Wie wichtig der Fachunterricht sei, hat auch die Direktorin der Bundeszentrale für gesundheitliche Aufklärung Elisabeth Pott gestern in Berlin herausgestellt: Eine verantwortungsvolle Sexualaufklärung habe dazu geführt, dass Deutschland eine der niedrigsten Teenagerschwangerschaftsraten in Europa habe. „Wir sind weg vom punktuellen verschämten Aufklärungsgespräch nach dem Motto ,Jetzt klär ich dich mal auf’“, sagte Pott weiter. In Zuwandererfamilien und religiös geprägten Elternhäusern handle es sich allerdings weiter um ein Tabuthema. Deshalb nehme die Schule eine wichtige Rolle ein. „Dort entsteht oft Vertrauen zum Lehrer, der Fragen beantworten kann, die sonst niemand beantwortet“, sagte Pott. Verliebtheit könne eben durchaus erlernt werden.

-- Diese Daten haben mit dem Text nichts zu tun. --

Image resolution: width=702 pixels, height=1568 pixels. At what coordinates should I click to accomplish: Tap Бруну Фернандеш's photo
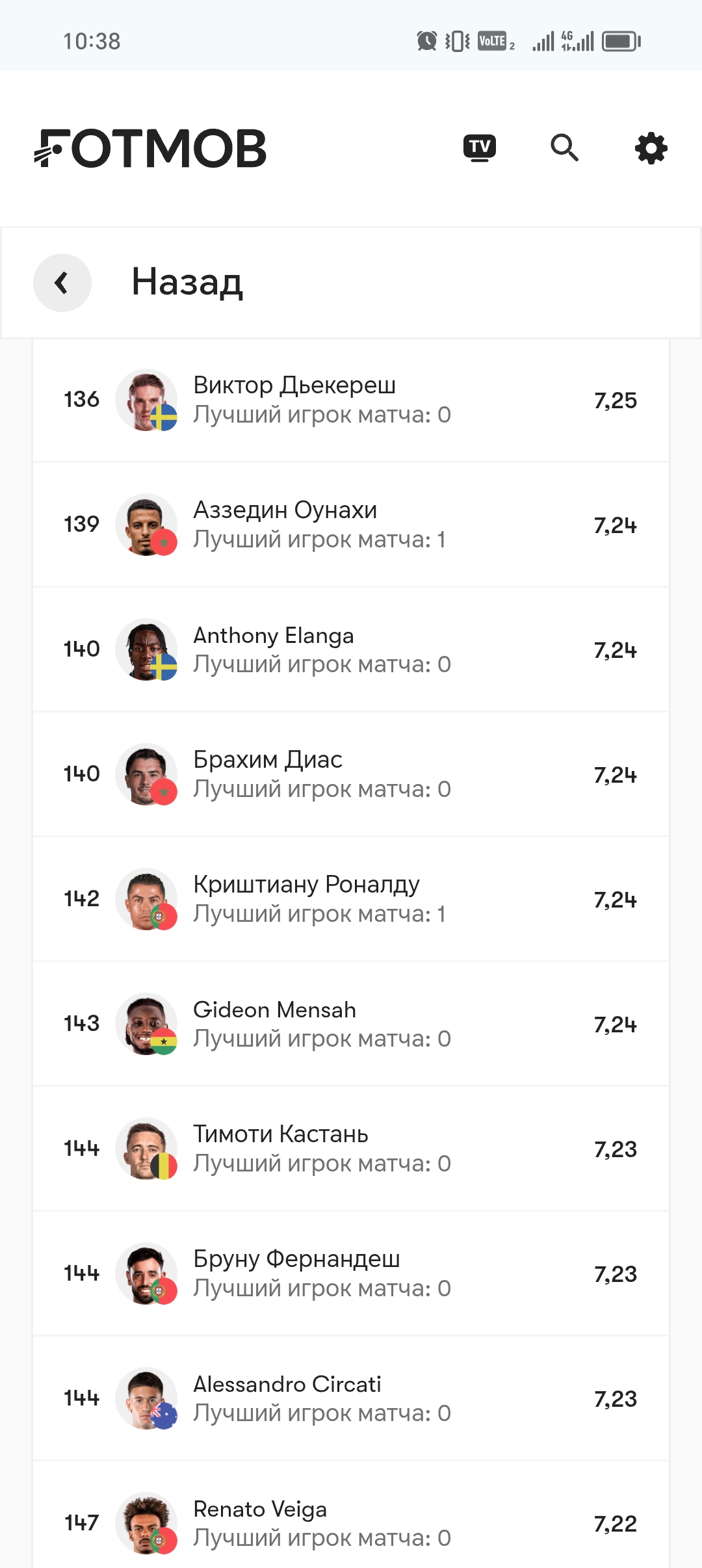pyautogui.click(x=146, y=1274)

Neben der Aufklärung sei jedoch auch das Elternhaus wichtig. Die Mutter gelte immer noch als erste Ansprechpartnerin, vor allem für die Mädchen, heißt es.

Wer immer noch das Bild einer sexuell verwahrlosten Jugend vor Augen hat, wird wohl auch hier neu denken müssen: Häufiger Partnerwechsel ist nicht mehr angesagt – die Jugendlichen suchten wieder viel häufiger feste Partnerschaften. Und zeigten sich bestens aufgeklärt, was die Verhütung betrifft. „Die Verhütung ist so gut wie noch nie“, sagte Pott. Jungen hätten sich dem Verhalten der Mädchen inzwischen angenähert. Und auch das: Nicht die Ausnahme, sondern die Regel sei es, dass die erste Liebesnacht in einer festen Beziehung stattfindet.

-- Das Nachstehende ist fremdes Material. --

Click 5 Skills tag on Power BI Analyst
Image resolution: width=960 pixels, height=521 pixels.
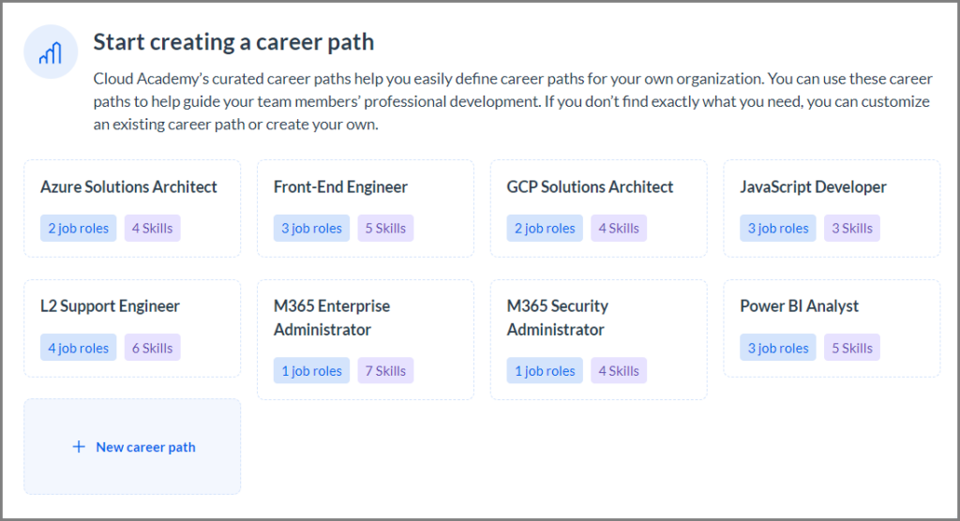(x=852, y=348)
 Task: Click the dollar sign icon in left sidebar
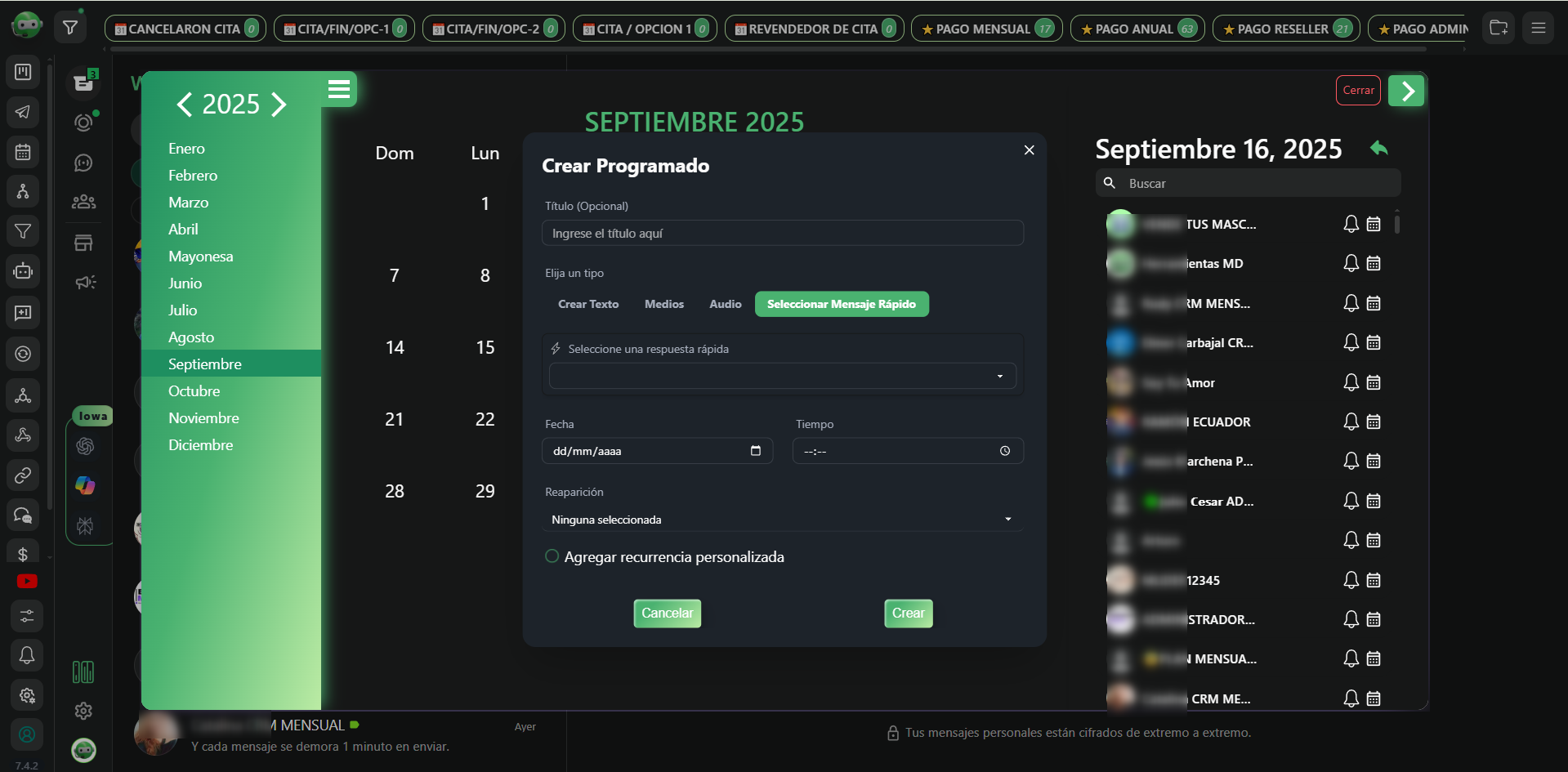(23, 555)
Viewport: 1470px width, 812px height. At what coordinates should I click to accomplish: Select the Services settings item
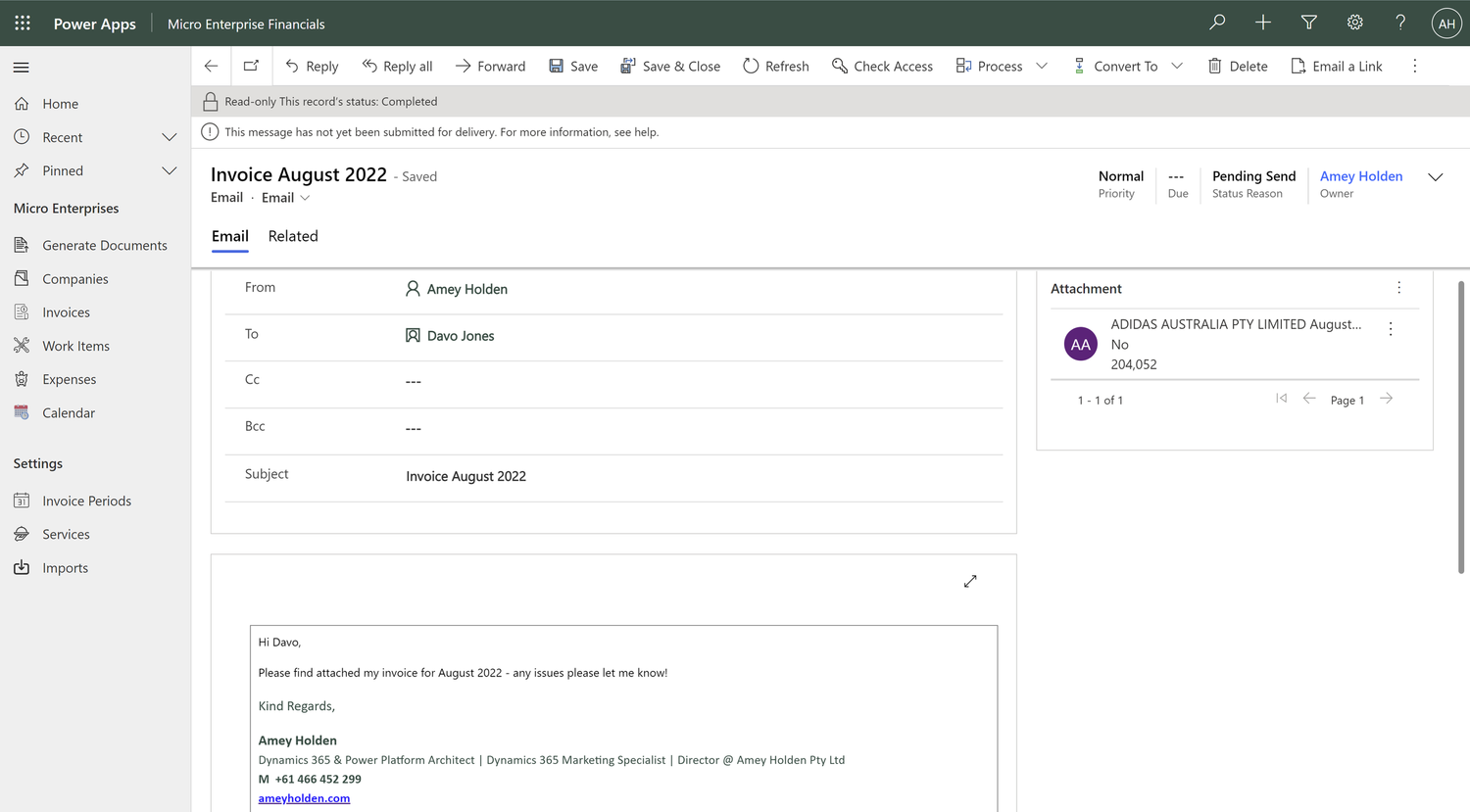coord(68,534)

Als Grund gaben die Befragten an, den „Richtigen“ oder die „Richtige“ noch nicht gefunden zu haben. Für zwei Drittel der Mädchen ist das sogar der Hauptgrund. Jungen steht zudem oft die eigene Schüchternheit im Wege und die „Angst, sich ungeschickt anzustellen“.

Treue und Beständigkeit

Auch die Experten suchen nach Gründen: „Es gab Zeiten, in denen die Sexualität revolutioniert wurde, in denen man gegen etablierte Strukturen war, und das waren nicht nur die 68er“, sagte Elisabeth Pott. Sexualpädagoge Gnielka: „Es ist auf jeden Fall so, dass Werte wie Treue und Beständigkeit wieder dominieren.“ Für Jugendliche gelten vor allem wieder Werte wie Nähe und Vertrauen.